> _DATASET ENTRIES_:

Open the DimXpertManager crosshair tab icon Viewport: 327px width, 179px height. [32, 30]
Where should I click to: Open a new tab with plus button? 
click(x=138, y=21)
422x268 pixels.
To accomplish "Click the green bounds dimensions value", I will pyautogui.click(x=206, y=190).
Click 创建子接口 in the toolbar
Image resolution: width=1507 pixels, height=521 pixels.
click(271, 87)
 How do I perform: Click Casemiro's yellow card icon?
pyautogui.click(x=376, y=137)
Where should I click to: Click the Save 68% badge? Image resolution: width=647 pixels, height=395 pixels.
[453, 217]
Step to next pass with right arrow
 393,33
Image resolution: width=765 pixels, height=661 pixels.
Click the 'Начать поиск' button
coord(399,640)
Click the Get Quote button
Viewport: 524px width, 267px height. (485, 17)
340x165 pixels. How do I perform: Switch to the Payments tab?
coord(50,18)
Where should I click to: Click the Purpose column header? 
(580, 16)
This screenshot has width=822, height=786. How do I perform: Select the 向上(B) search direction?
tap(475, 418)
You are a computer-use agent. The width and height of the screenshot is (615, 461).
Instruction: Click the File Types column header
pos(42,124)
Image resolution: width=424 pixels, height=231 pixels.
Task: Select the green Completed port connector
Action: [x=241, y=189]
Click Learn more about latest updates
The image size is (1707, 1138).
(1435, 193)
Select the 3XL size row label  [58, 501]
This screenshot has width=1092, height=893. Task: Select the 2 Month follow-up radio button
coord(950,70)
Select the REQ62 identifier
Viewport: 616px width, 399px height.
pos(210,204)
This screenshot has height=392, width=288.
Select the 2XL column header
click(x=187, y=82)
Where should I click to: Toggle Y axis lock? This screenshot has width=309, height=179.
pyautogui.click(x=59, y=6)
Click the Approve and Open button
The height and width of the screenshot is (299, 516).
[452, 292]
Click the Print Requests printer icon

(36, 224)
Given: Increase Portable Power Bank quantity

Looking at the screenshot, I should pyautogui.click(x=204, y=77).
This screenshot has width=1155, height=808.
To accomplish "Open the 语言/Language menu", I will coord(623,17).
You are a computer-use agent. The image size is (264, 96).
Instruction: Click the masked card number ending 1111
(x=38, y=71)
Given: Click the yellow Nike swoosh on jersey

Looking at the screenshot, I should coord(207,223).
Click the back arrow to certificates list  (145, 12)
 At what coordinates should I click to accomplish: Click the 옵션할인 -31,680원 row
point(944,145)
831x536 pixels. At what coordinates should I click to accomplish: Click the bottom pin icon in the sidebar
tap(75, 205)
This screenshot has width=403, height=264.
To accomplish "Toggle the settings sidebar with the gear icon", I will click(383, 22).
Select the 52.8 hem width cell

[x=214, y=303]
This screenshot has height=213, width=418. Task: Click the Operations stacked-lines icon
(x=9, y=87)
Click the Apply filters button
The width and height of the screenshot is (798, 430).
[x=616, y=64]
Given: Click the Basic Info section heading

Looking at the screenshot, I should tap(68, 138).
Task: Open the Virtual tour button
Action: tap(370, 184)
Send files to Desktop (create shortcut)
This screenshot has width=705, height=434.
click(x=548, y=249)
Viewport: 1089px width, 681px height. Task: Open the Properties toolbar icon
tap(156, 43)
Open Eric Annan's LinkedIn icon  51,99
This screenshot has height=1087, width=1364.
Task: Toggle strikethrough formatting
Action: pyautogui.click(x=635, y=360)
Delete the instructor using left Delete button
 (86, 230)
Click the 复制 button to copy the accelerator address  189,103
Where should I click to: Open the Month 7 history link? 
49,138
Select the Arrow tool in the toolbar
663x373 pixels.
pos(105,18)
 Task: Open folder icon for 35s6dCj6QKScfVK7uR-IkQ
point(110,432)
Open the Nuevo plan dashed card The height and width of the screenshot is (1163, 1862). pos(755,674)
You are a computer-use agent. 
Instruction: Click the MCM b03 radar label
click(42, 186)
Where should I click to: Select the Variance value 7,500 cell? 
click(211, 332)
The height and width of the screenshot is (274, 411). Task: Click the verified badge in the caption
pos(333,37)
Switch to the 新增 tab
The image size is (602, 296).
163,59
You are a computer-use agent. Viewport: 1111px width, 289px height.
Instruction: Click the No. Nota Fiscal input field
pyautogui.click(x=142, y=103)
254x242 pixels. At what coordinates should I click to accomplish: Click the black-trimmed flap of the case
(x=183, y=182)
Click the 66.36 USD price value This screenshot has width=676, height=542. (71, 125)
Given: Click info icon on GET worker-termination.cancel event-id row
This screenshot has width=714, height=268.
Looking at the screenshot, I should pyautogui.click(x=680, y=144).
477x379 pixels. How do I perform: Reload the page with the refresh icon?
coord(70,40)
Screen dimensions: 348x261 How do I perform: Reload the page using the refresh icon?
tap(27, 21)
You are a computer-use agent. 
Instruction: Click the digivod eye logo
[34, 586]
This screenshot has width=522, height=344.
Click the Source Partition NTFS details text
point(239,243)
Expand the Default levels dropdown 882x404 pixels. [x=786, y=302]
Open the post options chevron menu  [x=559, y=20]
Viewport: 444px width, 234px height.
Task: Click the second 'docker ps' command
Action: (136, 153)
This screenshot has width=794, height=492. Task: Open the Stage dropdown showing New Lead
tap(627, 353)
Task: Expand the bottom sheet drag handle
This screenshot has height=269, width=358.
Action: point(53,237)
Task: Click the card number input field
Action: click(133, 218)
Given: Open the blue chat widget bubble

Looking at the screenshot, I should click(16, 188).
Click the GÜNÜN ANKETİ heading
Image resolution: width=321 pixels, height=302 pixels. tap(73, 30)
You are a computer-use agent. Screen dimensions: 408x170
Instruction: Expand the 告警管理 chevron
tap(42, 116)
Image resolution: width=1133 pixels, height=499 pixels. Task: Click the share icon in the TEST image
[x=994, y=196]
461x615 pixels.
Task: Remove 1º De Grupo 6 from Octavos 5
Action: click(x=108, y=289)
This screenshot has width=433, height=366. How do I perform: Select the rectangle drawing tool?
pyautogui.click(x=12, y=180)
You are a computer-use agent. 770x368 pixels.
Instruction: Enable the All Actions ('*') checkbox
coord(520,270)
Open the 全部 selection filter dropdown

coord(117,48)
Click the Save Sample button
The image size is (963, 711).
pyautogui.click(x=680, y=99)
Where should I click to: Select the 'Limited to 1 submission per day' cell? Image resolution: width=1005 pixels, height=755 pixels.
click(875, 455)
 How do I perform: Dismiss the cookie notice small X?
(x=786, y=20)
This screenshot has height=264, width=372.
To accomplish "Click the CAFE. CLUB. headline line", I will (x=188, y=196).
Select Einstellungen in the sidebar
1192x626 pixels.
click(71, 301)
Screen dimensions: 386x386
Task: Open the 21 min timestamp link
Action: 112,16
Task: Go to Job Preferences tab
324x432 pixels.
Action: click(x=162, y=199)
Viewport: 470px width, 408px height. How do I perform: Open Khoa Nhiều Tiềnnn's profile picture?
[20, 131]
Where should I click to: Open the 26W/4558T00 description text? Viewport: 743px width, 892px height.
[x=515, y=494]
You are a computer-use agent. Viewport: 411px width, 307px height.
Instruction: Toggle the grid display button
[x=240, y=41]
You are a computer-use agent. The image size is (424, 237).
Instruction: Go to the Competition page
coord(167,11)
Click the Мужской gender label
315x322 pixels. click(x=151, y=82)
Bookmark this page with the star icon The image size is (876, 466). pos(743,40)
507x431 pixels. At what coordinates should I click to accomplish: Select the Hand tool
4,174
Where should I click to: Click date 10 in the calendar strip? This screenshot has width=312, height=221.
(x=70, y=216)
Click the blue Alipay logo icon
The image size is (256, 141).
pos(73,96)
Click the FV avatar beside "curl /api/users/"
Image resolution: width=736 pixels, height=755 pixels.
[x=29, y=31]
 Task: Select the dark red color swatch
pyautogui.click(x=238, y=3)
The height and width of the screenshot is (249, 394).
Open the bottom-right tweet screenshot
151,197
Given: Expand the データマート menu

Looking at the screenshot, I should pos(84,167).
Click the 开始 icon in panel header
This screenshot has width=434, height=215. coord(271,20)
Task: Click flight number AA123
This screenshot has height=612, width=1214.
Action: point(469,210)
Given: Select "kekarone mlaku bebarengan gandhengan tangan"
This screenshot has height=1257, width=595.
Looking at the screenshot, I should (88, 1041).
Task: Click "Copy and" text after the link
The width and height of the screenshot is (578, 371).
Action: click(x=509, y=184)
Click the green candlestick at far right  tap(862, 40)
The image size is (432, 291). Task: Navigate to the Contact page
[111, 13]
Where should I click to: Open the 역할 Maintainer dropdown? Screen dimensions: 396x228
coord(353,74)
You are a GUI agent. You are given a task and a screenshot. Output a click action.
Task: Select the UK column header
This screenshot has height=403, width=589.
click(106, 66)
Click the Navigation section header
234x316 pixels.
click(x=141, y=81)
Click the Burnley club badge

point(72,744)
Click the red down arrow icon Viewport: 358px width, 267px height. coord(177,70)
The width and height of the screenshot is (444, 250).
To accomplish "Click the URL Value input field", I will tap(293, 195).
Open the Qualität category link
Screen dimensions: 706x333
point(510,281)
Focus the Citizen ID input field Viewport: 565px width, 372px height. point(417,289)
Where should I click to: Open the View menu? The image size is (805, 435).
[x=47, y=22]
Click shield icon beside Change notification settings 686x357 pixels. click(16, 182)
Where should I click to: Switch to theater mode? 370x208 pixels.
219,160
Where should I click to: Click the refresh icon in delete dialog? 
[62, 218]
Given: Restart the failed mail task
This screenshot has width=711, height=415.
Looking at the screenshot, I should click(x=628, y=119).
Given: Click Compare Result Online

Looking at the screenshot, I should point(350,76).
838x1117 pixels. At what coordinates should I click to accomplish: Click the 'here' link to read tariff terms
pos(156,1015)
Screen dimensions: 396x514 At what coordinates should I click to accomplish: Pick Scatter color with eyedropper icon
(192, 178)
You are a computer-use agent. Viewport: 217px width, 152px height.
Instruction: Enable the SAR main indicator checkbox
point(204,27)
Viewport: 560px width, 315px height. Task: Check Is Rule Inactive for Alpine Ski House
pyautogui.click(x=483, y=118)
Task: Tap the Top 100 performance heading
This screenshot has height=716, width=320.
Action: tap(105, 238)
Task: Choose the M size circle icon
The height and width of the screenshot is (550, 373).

> _TASK INSTRUCTIONS_: Go through the listing above and find each line containing the string "beside"; copy those lines.

> _THE COMPLETED TASK_:
Click the FV avatar beside "curl /api/users/"
Click shield icon beside Change notification settings 686x357 pixels. click(16, 182)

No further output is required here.